Task description> Pull out each line below that contains the word "item", copying the whole line.

Extracted data>
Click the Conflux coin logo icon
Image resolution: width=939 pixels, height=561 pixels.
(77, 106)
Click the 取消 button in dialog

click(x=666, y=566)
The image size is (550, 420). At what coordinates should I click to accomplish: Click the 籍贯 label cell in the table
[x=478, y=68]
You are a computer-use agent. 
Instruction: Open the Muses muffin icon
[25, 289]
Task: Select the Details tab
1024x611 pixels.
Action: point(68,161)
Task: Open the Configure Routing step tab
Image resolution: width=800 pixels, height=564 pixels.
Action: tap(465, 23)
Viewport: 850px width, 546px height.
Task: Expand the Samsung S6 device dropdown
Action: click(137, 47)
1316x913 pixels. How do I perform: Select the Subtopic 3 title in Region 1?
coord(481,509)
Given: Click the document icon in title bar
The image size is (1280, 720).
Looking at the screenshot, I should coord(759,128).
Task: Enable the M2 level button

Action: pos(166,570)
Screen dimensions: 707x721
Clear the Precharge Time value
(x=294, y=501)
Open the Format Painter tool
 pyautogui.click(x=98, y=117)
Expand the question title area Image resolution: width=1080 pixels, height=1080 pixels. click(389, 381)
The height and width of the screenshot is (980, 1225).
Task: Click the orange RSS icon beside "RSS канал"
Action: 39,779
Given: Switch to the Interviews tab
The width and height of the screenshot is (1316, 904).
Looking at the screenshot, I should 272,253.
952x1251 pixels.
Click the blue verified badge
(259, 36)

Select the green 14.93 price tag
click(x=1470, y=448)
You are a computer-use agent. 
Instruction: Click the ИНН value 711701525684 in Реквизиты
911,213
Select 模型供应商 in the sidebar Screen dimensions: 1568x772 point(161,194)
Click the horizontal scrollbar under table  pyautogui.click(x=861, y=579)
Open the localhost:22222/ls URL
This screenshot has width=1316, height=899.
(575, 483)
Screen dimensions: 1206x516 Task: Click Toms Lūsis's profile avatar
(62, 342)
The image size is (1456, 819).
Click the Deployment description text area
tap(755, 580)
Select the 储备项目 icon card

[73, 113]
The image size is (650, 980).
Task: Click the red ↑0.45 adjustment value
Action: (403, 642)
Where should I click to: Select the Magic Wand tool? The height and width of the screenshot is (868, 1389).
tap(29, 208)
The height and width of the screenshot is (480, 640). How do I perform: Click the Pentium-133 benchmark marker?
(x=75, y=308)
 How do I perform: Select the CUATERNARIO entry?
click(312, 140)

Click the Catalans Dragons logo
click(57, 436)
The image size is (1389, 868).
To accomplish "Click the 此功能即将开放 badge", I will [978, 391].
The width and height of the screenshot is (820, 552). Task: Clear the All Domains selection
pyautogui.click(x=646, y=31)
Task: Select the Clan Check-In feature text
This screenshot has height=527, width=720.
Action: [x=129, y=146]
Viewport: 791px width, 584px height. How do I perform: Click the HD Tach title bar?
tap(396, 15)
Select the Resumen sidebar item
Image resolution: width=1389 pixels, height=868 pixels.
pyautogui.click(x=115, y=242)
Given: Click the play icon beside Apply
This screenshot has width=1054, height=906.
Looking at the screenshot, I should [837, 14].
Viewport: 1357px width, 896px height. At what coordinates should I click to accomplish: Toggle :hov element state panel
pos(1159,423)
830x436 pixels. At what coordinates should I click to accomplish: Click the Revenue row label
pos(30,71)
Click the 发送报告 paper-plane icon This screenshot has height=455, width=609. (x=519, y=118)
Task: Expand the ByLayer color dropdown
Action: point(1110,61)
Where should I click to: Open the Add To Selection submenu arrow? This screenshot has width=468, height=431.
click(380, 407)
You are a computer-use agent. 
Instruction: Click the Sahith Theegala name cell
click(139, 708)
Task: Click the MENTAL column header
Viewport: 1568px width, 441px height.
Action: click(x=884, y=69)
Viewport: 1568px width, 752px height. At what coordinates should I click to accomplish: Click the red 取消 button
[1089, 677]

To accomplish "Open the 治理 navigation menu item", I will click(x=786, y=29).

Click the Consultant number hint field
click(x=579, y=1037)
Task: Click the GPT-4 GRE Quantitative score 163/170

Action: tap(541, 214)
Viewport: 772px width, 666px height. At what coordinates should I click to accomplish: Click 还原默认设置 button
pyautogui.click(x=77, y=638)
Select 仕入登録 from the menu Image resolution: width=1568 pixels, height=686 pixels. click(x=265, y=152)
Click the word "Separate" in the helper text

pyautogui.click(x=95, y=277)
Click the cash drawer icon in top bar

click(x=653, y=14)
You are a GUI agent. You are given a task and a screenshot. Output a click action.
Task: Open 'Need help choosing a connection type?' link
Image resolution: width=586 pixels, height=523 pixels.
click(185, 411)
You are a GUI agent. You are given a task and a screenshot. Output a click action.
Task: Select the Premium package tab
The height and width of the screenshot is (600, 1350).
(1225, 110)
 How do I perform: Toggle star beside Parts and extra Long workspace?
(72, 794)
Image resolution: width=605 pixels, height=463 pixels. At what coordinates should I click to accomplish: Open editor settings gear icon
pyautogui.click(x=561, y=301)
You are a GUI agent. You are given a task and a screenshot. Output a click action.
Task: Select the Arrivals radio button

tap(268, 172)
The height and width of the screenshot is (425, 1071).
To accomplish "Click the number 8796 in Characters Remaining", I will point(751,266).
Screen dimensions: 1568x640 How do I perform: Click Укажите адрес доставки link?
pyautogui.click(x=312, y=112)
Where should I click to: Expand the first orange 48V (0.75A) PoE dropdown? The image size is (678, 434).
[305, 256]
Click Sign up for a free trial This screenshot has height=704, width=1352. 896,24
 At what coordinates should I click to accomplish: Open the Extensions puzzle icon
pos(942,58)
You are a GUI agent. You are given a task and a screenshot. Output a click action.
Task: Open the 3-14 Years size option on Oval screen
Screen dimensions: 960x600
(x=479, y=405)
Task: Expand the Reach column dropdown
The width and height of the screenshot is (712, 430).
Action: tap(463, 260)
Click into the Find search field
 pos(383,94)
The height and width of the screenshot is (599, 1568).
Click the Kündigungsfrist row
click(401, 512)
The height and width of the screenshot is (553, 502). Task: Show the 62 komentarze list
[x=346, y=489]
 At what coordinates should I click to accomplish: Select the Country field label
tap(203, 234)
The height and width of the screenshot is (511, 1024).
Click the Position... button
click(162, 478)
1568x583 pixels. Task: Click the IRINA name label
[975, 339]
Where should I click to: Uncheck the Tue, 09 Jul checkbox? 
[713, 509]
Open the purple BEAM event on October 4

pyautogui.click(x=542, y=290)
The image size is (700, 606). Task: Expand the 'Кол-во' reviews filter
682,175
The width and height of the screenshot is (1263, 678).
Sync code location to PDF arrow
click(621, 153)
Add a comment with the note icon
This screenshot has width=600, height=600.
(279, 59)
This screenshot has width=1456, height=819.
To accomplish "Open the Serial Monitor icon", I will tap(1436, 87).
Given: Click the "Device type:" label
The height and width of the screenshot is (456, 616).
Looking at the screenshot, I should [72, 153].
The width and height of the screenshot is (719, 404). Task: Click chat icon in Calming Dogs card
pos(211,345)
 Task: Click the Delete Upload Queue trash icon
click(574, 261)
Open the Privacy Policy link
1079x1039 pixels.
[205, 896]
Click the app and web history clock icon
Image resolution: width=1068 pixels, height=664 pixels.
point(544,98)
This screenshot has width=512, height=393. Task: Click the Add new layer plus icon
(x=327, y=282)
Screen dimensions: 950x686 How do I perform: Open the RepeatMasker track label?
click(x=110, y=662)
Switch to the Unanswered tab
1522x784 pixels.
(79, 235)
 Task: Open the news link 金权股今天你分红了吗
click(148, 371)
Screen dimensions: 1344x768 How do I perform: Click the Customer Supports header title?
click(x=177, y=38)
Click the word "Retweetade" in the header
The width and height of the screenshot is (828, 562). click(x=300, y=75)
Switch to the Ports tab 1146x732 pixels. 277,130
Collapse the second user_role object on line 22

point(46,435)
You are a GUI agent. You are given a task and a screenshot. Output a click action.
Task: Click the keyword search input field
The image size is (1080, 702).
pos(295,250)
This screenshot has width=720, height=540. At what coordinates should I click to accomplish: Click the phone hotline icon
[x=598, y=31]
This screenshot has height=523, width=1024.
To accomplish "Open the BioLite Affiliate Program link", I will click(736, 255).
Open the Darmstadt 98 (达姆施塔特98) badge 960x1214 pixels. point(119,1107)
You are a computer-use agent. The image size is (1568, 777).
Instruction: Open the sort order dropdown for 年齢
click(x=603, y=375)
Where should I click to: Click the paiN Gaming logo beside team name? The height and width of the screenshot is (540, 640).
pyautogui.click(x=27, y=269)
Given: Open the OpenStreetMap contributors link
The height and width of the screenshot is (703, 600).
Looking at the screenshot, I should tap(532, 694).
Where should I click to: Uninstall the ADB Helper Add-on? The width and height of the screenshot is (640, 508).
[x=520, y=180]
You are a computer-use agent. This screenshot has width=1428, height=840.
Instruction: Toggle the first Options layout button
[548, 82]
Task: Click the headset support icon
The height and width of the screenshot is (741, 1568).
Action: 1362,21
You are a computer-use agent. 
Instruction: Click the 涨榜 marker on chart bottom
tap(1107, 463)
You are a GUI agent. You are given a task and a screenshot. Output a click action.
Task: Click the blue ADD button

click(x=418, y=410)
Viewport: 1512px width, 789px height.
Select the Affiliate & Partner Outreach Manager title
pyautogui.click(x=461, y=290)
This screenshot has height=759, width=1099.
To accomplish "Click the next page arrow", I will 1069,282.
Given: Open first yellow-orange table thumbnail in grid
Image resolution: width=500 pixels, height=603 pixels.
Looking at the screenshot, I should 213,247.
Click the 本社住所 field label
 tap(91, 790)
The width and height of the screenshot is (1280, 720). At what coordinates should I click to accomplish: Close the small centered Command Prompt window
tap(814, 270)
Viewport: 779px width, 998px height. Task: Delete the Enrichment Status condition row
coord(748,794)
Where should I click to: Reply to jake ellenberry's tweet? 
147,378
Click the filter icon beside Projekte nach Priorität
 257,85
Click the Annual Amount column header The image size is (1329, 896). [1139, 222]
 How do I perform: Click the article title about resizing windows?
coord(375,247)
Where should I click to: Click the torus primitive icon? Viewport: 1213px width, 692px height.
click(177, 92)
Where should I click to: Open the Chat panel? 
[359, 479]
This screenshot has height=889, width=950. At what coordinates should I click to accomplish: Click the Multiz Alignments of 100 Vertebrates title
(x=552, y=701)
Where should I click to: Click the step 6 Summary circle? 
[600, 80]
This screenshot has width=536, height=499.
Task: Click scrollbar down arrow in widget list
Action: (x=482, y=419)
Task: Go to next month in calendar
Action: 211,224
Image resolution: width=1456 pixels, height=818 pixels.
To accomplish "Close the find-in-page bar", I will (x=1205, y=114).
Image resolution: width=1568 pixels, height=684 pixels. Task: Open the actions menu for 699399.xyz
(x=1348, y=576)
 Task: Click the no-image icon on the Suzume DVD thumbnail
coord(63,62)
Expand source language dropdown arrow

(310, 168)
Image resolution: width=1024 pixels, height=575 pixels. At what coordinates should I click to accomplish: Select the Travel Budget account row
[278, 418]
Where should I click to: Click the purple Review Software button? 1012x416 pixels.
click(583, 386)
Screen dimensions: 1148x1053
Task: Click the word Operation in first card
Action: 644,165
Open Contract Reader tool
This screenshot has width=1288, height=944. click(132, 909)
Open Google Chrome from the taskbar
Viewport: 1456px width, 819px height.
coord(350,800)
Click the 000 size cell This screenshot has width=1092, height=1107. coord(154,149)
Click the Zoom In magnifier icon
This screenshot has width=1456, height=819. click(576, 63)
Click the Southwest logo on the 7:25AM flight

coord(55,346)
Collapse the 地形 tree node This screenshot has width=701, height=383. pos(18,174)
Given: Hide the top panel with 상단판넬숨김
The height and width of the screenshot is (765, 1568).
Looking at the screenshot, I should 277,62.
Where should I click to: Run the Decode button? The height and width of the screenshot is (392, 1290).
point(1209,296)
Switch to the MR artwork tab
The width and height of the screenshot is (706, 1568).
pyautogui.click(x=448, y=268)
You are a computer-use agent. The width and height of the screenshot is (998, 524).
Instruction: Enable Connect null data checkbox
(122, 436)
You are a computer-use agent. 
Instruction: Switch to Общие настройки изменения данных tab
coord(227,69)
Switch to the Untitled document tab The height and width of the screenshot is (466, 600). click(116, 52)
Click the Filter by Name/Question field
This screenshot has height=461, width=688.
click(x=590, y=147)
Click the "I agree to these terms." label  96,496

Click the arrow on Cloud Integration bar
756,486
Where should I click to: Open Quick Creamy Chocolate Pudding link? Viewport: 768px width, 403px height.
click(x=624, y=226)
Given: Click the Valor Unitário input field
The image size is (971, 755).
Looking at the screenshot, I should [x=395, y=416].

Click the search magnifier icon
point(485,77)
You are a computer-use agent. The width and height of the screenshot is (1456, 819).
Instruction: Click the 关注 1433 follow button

Correct output>
Select the Resumen sidebar item
To accomplish "Open the 治理 navigation menu item", I will click(x=786, y=29).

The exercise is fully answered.